Problem to solve
Substitute "screen capture" for "screenshot" in the items, starting at the line containing "Identify the location of value-pill: 5." and ending at the line containing "What do you see at coordinates (27, 294)". Give only those lines again, with everything else unchanged.

Information shown

════════════════════

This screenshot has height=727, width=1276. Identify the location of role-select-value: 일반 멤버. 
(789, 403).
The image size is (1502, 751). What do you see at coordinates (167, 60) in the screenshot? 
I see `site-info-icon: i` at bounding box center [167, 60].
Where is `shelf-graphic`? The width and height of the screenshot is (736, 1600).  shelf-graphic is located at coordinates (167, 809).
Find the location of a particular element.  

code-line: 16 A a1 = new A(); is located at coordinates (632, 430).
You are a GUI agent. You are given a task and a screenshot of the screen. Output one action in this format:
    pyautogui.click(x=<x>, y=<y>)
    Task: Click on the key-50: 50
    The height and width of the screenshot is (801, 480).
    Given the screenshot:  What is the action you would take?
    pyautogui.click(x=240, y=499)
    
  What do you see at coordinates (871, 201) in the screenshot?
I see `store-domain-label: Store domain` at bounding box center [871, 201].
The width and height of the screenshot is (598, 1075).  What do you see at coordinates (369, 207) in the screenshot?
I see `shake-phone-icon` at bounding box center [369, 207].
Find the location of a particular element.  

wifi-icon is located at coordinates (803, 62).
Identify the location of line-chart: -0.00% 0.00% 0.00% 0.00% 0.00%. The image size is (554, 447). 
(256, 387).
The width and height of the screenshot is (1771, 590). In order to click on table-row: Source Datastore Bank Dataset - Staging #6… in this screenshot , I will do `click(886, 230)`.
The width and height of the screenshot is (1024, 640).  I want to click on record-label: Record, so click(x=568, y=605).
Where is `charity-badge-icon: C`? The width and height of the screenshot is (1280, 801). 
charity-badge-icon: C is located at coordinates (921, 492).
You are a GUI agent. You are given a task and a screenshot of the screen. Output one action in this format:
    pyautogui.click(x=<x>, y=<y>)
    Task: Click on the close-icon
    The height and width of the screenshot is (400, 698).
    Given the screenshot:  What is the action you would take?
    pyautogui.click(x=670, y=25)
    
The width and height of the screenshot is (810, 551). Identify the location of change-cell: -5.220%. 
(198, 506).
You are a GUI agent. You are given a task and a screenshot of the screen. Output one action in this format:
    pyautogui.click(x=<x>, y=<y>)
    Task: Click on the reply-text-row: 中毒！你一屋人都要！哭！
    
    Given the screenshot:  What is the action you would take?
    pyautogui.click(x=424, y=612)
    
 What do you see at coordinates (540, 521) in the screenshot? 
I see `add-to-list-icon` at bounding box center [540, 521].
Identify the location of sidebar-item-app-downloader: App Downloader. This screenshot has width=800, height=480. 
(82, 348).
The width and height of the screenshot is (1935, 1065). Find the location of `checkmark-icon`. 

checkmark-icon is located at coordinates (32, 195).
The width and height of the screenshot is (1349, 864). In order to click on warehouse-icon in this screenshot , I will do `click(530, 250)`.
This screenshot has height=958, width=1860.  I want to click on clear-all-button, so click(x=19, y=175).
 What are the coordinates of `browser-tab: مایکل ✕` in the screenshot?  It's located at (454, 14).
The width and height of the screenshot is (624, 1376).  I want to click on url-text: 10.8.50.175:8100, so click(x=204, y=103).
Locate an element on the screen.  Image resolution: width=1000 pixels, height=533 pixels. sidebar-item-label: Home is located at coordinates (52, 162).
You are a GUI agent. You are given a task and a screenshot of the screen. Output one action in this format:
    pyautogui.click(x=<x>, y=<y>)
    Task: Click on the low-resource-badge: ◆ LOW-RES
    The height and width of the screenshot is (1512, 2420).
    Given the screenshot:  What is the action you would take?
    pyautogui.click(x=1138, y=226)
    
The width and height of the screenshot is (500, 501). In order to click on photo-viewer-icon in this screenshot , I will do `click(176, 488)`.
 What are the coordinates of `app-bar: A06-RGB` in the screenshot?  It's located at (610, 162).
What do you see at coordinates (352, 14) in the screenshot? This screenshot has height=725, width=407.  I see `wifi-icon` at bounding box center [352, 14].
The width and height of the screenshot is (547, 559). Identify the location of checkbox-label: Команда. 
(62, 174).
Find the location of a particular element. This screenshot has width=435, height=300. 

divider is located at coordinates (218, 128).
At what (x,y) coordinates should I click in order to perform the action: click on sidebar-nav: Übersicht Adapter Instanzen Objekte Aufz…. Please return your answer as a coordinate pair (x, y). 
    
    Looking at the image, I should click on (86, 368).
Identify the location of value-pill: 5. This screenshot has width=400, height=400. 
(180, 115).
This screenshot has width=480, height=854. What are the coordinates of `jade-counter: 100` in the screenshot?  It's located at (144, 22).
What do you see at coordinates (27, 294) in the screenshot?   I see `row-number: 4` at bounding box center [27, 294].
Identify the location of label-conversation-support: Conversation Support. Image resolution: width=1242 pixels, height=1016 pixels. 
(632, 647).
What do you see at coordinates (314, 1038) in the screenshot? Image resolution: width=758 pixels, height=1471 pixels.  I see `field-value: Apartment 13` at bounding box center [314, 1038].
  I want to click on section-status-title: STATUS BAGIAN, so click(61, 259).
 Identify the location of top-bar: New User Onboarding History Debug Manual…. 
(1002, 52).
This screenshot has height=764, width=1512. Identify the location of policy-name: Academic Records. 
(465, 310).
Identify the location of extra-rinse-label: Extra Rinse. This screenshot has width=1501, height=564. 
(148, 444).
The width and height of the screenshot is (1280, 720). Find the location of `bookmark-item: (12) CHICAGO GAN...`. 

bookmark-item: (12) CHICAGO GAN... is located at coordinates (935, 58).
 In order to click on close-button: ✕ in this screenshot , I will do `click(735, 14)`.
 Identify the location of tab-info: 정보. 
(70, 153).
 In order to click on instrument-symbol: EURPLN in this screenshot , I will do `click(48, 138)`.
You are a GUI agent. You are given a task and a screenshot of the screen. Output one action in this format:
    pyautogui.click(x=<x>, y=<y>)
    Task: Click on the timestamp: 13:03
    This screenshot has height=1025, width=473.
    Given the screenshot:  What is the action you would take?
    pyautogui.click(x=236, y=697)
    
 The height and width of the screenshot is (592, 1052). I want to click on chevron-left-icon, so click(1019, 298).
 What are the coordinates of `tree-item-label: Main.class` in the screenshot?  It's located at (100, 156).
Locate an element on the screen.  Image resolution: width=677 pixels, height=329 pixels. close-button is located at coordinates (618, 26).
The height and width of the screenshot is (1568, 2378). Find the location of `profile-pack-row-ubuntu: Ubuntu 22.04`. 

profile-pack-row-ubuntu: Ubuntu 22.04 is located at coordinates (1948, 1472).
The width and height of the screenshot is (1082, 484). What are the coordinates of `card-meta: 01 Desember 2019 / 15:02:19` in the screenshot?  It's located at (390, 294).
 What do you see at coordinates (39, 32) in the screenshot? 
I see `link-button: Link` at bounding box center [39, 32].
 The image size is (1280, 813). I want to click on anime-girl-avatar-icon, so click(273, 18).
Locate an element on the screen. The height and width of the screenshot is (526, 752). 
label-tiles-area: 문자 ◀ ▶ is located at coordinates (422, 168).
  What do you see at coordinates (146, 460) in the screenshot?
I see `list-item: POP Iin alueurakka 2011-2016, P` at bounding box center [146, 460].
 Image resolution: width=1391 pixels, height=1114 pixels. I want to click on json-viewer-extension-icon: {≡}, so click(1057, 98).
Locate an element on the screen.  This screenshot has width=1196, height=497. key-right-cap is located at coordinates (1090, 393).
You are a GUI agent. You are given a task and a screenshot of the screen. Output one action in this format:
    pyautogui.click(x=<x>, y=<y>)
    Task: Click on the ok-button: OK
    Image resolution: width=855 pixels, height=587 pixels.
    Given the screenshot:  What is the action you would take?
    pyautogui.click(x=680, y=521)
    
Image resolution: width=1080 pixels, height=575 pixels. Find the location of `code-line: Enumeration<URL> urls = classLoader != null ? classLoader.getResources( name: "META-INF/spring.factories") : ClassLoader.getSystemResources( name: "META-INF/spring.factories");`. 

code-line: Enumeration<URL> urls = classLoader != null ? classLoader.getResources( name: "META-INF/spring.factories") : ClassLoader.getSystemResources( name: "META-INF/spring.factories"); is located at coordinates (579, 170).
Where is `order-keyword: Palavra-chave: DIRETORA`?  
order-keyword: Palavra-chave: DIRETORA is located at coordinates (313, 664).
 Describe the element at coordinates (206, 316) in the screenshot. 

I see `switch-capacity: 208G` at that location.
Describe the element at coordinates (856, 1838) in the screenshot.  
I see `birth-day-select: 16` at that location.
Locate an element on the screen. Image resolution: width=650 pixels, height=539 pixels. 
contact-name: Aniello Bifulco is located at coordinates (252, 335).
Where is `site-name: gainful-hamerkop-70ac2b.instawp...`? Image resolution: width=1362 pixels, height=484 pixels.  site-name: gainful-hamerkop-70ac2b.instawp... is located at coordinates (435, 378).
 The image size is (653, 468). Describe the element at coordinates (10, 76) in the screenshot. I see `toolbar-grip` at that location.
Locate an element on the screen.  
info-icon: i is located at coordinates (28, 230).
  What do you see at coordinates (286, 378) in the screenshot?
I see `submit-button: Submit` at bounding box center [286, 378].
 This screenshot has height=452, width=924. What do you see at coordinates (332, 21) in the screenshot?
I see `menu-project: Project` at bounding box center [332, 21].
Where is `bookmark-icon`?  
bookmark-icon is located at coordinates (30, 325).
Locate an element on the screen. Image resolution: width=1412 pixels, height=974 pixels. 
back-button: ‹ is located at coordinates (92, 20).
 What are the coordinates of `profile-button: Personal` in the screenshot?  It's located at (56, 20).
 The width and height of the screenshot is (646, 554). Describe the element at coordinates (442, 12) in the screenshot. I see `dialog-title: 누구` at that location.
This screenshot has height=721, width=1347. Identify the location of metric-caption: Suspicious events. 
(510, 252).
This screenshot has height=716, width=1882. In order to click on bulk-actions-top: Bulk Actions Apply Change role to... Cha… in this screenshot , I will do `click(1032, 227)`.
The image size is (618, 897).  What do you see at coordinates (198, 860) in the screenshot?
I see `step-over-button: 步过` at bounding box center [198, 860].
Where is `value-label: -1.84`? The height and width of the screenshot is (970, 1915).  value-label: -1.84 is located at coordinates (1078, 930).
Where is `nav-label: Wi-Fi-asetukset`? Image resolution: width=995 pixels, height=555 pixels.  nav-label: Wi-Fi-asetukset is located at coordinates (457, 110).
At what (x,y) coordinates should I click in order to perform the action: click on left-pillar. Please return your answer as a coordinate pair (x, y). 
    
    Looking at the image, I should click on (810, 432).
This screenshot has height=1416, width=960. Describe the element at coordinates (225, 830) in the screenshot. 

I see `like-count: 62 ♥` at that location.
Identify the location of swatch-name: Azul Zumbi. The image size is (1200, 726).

════════════════════

Answer space
Identify the location of value-pill: 5. This screen capture has width=400, height=400. 
(180, 115).
This screen capture has width=480, height=854. What are the coordinates of `jade-counter: 100` in the screen capture?  It's located at (144, 22).
What do you see at coordinates (27, 294) in the screen capture?   I see `row-number: 4` at bounding box center [27, 294].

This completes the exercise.